Dynamic Encrypted UDP Tunnels

Actors:

All nodes in DECENT network. They can act either as a sender, a, tunnel endpoint, a relayer or a receiver.

Tunnel – a secure channel between a master node and an endpoint, optionally relayed with one or more relayers.

Master node – a node initiating and owning the specific tunnel, and the final destination and the source of all messages passing through the tunnel.

Endpoint – a node that acts as a gateway for communication with another node (master node), allocates the specific listening port and sends under this port.

Relayer – a node relaying messages inside the tunnel between a master node, an endpoint and optionally other relayers.  The order relayers are fixed in the given tunnel.

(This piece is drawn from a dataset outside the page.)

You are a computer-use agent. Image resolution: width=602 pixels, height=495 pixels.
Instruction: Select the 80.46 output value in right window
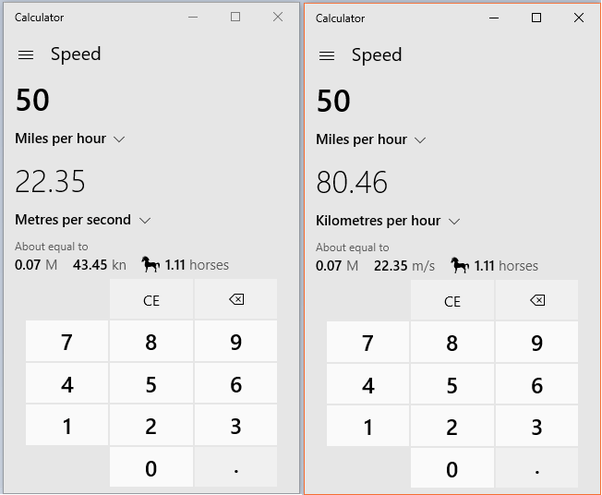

The node is identified by its IP and the port pair. Tunnels can be established either for senders as well as for receivers. In such case both sender and receiver have own sets of tunnels, with their endpoints and relayers. The master node initializes the tunnel with TunnelContolRequest primitive, sends to an arbitrary node in its list. The receiving node is either relayer, and in such case it selects random nodes from own list of known nodes as a next hop, or an endpoint, which opens the listening port and is ready to send and listen on behalf of the master node. The gateway then answers with TunnelControlResponse message. During this handshake, the master node and the endpoint exchange their RSA public keys and the further communication is then encrypted with these keys.

When the master node wants to send some data to a given node, it randomly selects two tunnels from its list, encrypts the message with the associated public key (i.e. the public keys of the given endpoints) and sends it to the first relayer. The relayer forwards the message, until it reaches the endpoint. The endpoint then decrypts the message and sends it to the intended recipient as it was originated by itself.

The recipient learns the IP address and the port pair of the master node and further can share the address with its peers (e.g. via kademlia FIND_NODE primitive).

When the sender wants to contact the master node and has learnt the address of one of its endpoints, it sends the message to this endpoint. The endpoint learns by the receiving port which tunnel the message belongs to, encrypts it with the master node’s private key and forwards it to the first relayer.

All tunnel communication is UDP, and is thus very fast and efficient, suitable as a transport for various RPCs. Depending on the application the master node will have hundredths of tunnels open, and since it will randomly select new ones for each message, it allows the high level of anonymity, privacy and deniability.  As a consequence, the sender must expect the successful communication to come from anywhere on the Internet, not necessarily (and not probably) from the address it sends it to. For these reasons, the DEUT implements a message ID, matching request and response pair.

The RSA keys used are short-lived and are recreated after every restart of the application.